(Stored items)
▼▼▼

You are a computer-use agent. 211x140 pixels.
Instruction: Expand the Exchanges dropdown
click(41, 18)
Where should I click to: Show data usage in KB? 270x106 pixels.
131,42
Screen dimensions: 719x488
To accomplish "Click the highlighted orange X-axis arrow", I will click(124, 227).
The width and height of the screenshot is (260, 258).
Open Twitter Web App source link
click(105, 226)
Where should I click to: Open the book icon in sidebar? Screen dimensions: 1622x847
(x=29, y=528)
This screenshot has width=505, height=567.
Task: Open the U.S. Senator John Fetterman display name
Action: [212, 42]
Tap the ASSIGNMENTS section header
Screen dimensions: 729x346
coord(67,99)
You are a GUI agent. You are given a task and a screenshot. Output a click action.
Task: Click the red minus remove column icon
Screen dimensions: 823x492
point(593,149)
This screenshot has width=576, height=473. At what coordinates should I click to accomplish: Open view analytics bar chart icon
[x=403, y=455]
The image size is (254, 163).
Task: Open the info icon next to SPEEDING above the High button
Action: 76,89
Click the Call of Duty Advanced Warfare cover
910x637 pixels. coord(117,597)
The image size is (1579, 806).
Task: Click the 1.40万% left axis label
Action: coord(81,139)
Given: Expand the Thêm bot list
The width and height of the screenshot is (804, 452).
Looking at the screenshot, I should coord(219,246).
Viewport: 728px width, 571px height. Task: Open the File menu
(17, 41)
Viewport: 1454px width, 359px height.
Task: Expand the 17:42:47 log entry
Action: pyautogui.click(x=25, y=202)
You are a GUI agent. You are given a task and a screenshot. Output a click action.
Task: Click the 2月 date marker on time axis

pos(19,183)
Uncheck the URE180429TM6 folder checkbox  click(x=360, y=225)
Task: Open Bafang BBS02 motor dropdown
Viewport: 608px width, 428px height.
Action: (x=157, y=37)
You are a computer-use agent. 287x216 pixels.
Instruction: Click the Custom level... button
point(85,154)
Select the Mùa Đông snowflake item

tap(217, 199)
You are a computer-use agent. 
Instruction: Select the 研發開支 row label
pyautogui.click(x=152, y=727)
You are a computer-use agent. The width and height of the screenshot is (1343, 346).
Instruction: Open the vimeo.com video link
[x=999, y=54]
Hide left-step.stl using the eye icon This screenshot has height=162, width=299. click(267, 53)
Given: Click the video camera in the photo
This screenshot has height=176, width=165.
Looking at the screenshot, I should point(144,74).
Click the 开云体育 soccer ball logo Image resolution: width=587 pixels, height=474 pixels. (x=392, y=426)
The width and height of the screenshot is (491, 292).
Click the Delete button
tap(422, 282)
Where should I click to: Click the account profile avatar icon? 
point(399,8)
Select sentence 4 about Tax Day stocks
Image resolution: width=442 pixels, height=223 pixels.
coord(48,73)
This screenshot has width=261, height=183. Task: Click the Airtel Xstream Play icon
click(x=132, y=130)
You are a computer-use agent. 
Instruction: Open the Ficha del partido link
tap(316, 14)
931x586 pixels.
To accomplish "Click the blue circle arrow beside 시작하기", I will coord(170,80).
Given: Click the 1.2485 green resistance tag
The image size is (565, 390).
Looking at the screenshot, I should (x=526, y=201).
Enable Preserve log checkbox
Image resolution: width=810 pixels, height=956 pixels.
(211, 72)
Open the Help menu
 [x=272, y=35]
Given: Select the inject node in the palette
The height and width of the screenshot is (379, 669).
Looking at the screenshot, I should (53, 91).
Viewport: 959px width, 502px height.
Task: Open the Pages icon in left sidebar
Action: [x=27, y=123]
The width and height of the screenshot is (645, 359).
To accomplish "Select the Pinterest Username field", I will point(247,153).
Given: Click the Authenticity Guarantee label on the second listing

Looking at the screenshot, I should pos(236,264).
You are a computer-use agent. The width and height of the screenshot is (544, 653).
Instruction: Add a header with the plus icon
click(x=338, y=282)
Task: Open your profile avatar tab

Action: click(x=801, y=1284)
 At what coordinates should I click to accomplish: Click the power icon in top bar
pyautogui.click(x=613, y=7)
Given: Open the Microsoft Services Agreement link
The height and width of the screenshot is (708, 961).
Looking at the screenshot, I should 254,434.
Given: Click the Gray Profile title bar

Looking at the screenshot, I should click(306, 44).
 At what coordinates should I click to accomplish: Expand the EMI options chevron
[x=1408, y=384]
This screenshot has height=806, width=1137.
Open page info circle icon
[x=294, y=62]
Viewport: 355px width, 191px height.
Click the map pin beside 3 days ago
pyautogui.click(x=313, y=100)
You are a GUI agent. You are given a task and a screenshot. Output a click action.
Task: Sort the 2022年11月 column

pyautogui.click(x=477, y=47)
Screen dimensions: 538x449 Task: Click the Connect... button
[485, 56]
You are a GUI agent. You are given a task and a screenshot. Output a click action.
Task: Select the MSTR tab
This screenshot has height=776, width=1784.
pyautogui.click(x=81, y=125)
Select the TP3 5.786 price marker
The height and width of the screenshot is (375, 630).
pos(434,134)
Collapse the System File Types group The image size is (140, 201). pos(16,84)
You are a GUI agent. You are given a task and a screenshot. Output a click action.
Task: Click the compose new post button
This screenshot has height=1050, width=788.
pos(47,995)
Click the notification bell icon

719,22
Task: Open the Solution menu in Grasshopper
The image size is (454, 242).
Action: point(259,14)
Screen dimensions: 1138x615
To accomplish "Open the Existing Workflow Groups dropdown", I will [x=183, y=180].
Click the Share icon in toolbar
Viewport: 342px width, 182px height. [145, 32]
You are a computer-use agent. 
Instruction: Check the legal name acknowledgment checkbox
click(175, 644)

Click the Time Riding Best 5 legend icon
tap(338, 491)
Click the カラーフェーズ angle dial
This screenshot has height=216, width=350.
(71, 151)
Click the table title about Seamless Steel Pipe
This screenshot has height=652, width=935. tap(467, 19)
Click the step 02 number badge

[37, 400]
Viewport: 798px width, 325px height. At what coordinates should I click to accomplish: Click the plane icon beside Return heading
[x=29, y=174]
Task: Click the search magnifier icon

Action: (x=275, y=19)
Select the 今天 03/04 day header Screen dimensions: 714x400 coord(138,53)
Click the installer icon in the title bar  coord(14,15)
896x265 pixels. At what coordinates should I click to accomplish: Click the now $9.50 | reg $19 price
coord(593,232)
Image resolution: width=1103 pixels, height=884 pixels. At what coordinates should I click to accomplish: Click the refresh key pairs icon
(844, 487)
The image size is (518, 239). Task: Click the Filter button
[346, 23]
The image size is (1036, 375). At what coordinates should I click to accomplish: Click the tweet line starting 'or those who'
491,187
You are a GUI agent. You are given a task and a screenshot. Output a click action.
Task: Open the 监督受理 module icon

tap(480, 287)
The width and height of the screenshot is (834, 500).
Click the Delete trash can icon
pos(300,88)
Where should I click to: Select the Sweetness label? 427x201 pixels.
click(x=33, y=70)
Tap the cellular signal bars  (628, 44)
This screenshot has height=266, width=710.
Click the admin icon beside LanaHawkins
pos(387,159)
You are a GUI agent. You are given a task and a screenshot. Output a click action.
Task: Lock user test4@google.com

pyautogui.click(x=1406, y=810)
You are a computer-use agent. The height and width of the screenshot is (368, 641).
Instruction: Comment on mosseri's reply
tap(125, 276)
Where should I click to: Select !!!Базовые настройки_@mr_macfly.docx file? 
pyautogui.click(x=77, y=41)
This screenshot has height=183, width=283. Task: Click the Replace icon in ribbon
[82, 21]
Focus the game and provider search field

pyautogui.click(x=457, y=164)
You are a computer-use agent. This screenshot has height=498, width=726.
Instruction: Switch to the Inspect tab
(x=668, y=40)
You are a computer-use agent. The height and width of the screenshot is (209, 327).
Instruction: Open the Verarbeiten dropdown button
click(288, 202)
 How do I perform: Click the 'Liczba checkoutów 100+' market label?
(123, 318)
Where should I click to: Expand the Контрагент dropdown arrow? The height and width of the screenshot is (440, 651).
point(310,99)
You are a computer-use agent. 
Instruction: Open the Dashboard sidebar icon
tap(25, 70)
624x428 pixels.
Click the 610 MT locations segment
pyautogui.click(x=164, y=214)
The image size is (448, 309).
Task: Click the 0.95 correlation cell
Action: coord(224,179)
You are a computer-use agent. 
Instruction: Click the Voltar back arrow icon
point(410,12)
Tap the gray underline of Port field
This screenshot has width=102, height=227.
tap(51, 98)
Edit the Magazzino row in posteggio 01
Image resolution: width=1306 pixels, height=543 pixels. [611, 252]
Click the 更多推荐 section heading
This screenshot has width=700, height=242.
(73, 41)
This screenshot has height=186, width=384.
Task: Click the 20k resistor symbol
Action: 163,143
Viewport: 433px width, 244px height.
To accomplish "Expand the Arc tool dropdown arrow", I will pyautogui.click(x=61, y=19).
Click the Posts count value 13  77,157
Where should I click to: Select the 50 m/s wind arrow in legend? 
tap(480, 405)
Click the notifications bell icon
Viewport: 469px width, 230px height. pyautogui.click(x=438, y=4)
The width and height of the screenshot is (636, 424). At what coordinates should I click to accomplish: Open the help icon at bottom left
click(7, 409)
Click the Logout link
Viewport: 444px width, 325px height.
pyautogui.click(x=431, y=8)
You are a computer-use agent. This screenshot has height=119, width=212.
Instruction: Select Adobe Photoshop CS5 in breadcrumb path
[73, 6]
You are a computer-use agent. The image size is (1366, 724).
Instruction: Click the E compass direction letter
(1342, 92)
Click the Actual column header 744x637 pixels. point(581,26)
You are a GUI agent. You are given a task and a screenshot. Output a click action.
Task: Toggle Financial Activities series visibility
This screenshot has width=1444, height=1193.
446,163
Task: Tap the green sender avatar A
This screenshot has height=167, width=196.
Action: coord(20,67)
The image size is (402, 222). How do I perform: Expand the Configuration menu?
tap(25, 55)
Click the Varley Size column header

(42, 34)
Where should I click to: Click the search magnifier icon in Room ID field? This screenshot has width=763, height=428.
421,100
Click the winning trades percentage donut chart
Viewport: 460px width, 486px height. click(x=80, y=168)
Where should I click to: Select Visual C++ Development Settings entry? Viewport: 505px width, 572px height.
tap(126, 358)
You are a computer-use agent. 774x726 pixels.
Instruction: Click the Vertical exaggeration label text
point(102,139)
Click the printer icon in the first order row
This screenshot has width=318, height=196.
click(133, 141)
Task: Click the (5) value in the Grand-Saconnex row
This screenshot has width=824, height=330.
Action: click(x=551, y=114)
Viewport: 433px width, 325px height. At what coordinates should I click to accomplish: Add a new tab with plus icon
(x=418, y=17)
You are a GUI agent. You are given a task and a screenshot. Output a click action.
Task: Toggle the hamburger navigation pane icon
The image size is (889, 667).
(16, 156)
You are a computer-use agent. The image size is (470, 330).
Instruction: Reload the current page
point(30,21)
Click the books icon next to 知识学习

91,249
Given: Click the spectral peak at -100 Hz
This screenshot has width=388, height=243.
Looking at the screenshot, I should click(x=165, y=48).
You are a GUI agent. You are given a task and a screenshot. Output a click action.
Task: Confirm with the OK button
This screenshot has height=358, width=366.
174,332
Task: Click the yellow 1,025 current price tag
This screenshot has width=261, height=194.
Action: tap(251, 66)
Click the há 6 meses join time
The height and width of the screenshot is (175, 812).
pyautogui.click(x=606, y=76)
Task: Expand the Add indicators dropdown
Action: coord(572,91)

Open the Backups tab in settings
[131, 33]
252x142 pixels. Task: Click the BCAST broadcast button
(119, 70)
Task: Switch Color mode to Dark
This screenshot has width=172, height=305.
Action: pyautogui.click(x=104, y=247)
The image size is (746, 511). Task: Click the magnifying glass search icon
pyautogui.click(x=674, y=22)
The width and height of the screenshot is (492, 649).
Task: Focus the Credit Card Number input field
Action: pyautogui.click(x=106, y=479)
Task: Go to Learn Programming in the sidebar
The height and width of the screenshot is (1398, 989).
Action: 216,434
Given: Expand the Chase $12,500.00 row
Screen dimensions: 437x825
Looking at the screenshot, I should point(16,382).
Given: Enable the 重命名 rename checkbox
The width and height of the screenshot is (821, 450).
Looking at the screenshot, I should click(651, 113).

▲▲▲

▶ **Your goal**
Proceeding from the line containing "Instruction: Select Adobe" through the line containing "Task: Click the yellow", transcribe the lines above exactly, both end lines included.

▶ **Reply to the task**
Instruction: Select Adobe Photoshop CS5 in breadcrumb path
[73, 6]
You are a computer-use agent. The image size is (1366, 724).
Instruction: Click the E compass direction letter
(1342, 92)
Click the Actual column header 744x637 pixels. point(581,26)
You are a GUI agent. You are given a task and a screenshot. Output a click action.
Task: Toggle Financial Activities series visibility
This screenshot has width=1444, height=1193.
446,163
Task: Tap the green sender avatar A
This screenshot has height=167, width=196.
Action: coord(20,67)
The image size is (402, 222). How do I perform: Expand the Configuration menu?
tap(25, 55)
Click the Varley Size column header

(42, 34)
Where should I click to: Click the search magnifier icon in Room ID field? This screenshot has width=763, height=428.
421,100
Click the winning trades percentage donut chart
Viewport: 460px width, 486px height. click(x=80, y=168)
Where should I click to: Select Visual C++ Development Settings entry? Viewport: 505px width, 572px height.
tap(126, 358)
You are a computer-use agent. 774x726 pixels.
Instruction: Click the Vertical exaggeration label text
point(102,139)
Click the printer icon in the first order row
This screenshot has width=318, height=196.
click(133, 141)
Task: Click the (5) value in the Grand-Saconnex row
This screenshot has width=824, height=330.
Action: click(x=551, y=114)
Viewport: 433px width, 325px height. At what coordinates should I click to accomplish: Add a new tab with plus icon
(x=418, y=17)
You are a GUI agent. You are given a task and a screenshot. Output a click action.
Task: Toggle the hamburger navigation pane icon
The image size is (889, 667).
(16, 156)
You are a computer-use agent. The image size is (470, 330).
Instruction: Reload the current page
point(30,21)
Click the books icon next to 知识学习

91,249
Given: Click the spectral peak at -100 Hz
This screenshot has width=388, height=243.
Looking at the screenshot, I should click(x=165, y=48).
You are a GUI agent. You are given a task and a screenshot. Output a click action.
Task: Confirm with the OK button
This screenshot has height=358, width=366.
174,332
Task: Click the yellow 1,025 current price tag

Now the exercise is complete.